Forgiveness looks a certain way when viewed through the prism of some of the Spiritual Workout concepts, not least of which is judgments. That is, in a world where we cease to judge others ever, for anything, then there is nothing to forgive. Unless I'm completely missing something and that is always entirely possible, for I know there are numerous titles in bookstores about forgiveness and I know I haven't read a single one of them. (It just hasn't been one of my myriad issues.)
Often when we are faced with having to forgive someone for having done something, our focus is on all of the hurt and betrayal and injustice, not to mention on rehashing the awful thing that transpired. There's knowing that forgiving is "for me" and that forgiving "does not mean condoning" and all of that but, still, the focus is mostly on something outside of ourselves, except maybe for how horrible we're feeling.
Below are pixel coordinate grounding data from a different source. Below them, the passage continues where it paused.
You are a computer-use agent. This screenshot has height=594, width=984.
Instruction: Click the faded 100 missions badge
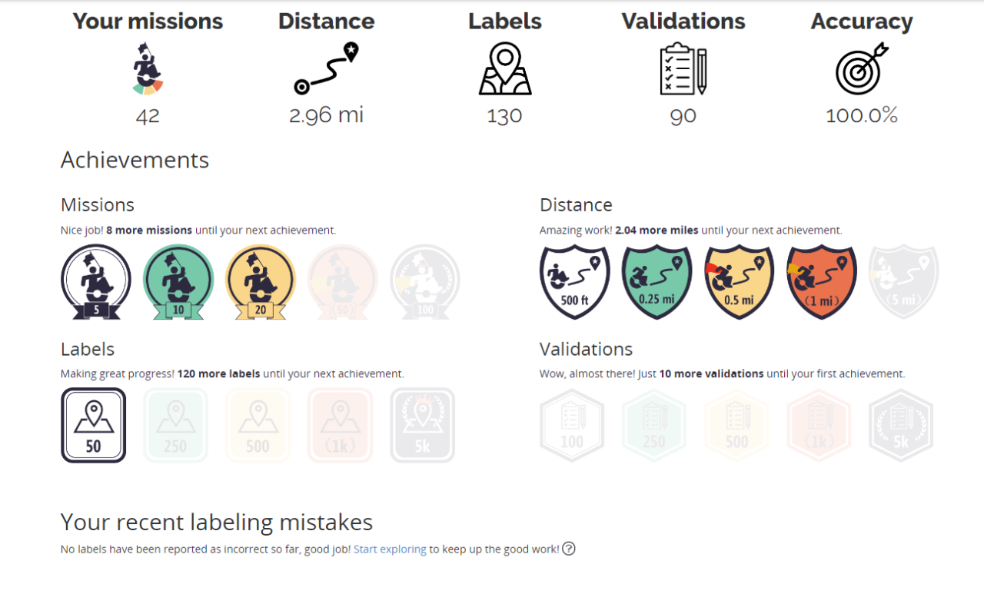click(x=425, y=282)
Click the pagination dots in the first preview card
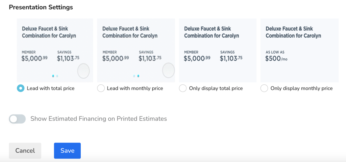Viewport: 346px width, 162px height. click(55, 76)
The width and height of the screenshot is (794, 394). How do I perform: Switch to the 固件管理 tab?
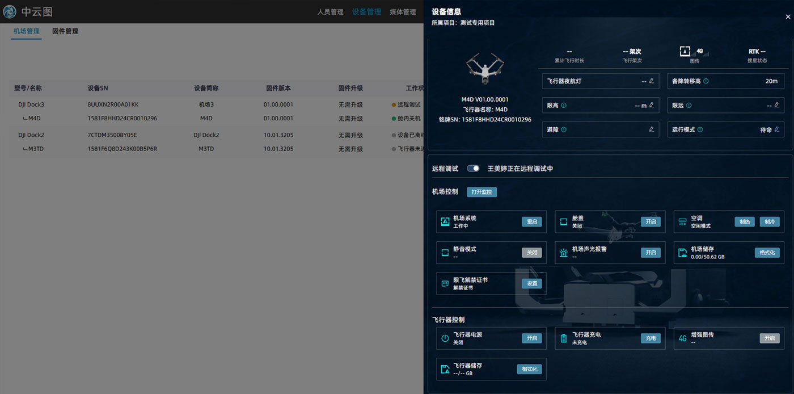(x=65, y=31)
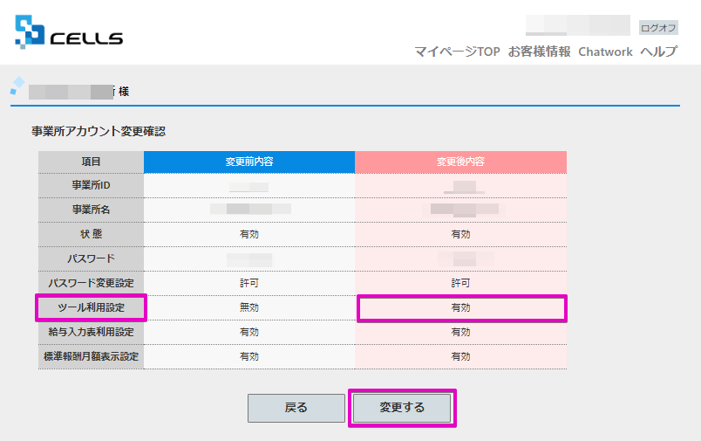This screenshot has width=701, height=441.
Task: Select the 給与入力表利用設定 row label
Action: pos(92,332)
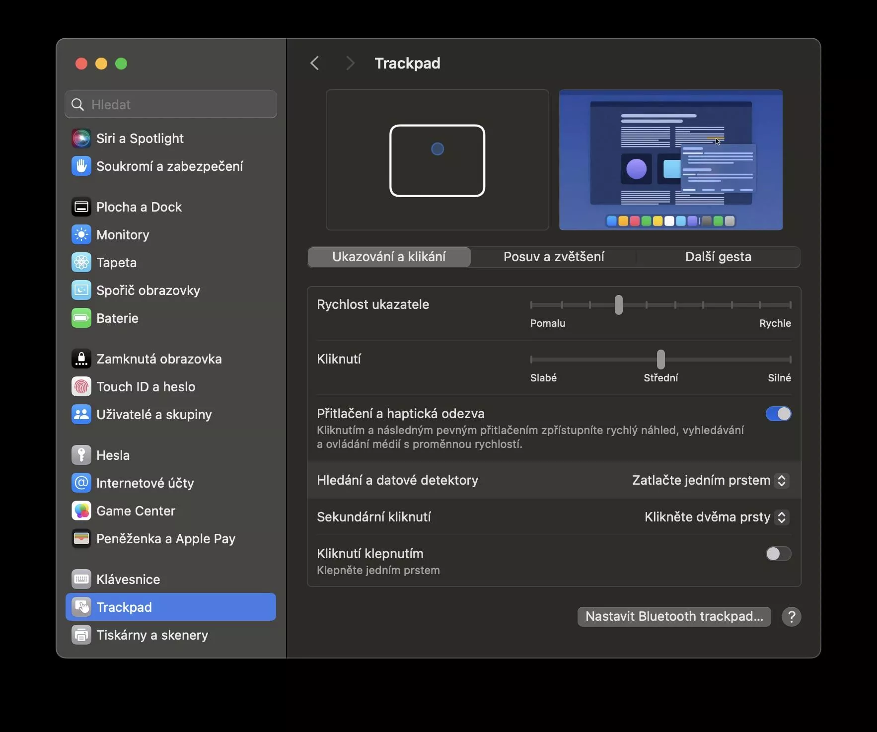Click Nastavit Bluetooth trackpad button
This screenshot has width=877, height=732.
674,616
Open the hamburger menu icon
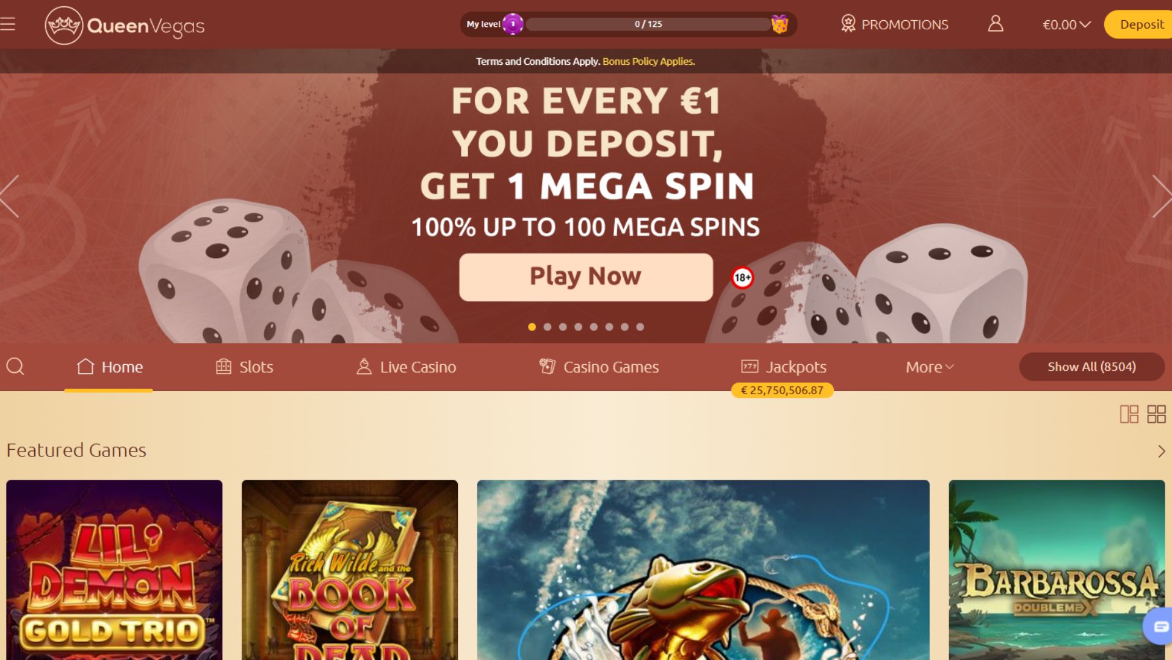This screenshot has width=1172, height=660. coord(8,24)
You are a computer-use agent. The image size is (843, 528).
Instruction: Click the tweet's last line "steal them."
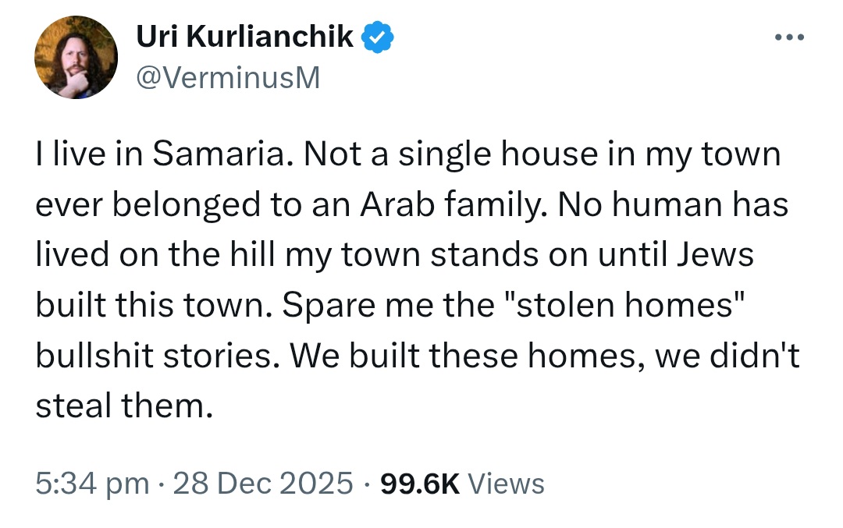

So a willingness to look at the situation from the perspective of how it is we are judging the circumstance can be a real game changer. Judgments sound like "it's not fair" and "she's evil" and "this betrayal is too big." As we, in effect, take back the judgments we have made and are making about the other person and what s/he did, the drama subsides. Big time. Of course, there's also some plain old acceptance thrown in for good measure, a k a being present, not to mention some taking responsibility and the notion that nobody has done anything to us.
These concepts should go a long way toward helping to dial down the struggle to forgive. I'd love to know what you think.